Her German parents sent her to a children’s evacuation camp to keep her safe from Allied bombing. She may have been surrounded by children, but it wasn’t like being with family.

“I have two brothers and a little sister and we didn’t grow up together,” Boldt said.

That lack of family, feeling part of a clan, left her and her siblings not knowing much about each other and missing a mother’s love.

“The closeness wasn’t there at all,” she said.

It was a regimented upbringing during her formative years when the world was at war.

“In those years, you were just told what to do,” she explained.

After the war, she returned to her family and lived in an area occupied by the American army.

Boldt recalls being about 15 after the war and scrounging for edibles, such as mushrooms or almost anything green.

“We ate nettles, lots of greens,” she recalled.

The children would pick mushrooms in the woods and go to the U.S. military kitchen.

“They gave us potato peels in exchange,” Boldt said. “My mom made casseroles.”

There were other privations, notably the opportunity for education and even school supplies as Europe tried to recover from the conflict.
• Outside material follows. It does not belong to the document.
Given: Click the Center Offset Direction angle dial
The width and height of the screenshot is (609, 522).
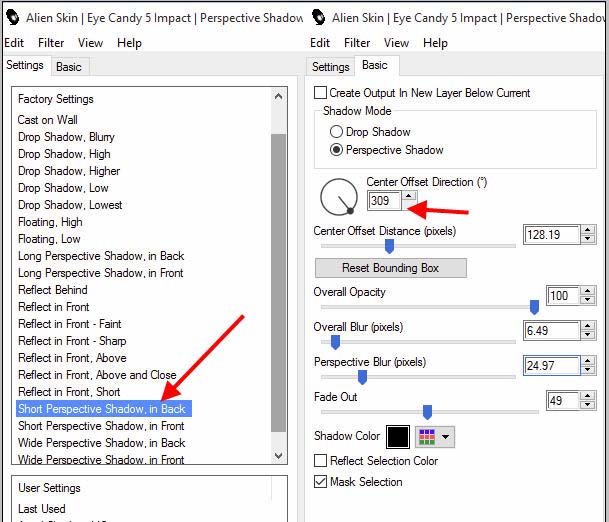Looking at the screenshot, I should (338, 196).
She remembers her father bringing used receipt books from work and using the back sides or the back of wallpaper pieces.

After her teacher was killed in an air raid, a new young teacher told the students to collect burned wood from bombed sites to have charcoal for art.

“I’ll never forget that,” she said.

She finished high school in 1947, and worked as a domestic and steno typist.

The move to Canada came in 1952 and she’s never returned to Germany.

After her three children had grown, Boldt wanted to do something.

She saw easels and artworks at a Maple Ridge park and became inspired at 45 to take up art. That was in the mid 1970s.

“I was totally absorbed,” she said.

She cites her passion for art as the reason her marriage ended.

She was told she would never make it on her own but has supported herself financially since.

Boldt had an art gallery in Fort Langley and one in White Rock. Around 1988 she expanded into teaching art.

She doesn’t consider herself religious but does give thanks every day for what she has. The 87-year-old has lived without the basics such as heat, adequate food and clean water.

About the only thing she admires about modern women’s lives is “they can have GPS in the car,” she chuckled. The woman, who doesn’t have a cellphone and is not a big fan of computers, finds the over-reliance on technology has left people disconnected.

The biggest influence on her art has not been a person, but a thing. Nature was, and is, her inspiration, her sanctuary, her constant, and her balm.

“Sitting in my chair, looking out to nature, that is what empowers me,” Boldt said.

She is descended from ancestors with artistic talents and feels an obligation to honour that lineage by using her talents.

“I keep telling myself, you better be true to that.”

She’s painted family and others, and her late children inspired a special collection, but it’s nature that has for decades provided the amazing array of subjects that keeps Boldt putting brush to canvas.

“It gives me energy and the strength to keep on painting, that for now, I feel is the purpose of my remaining years.”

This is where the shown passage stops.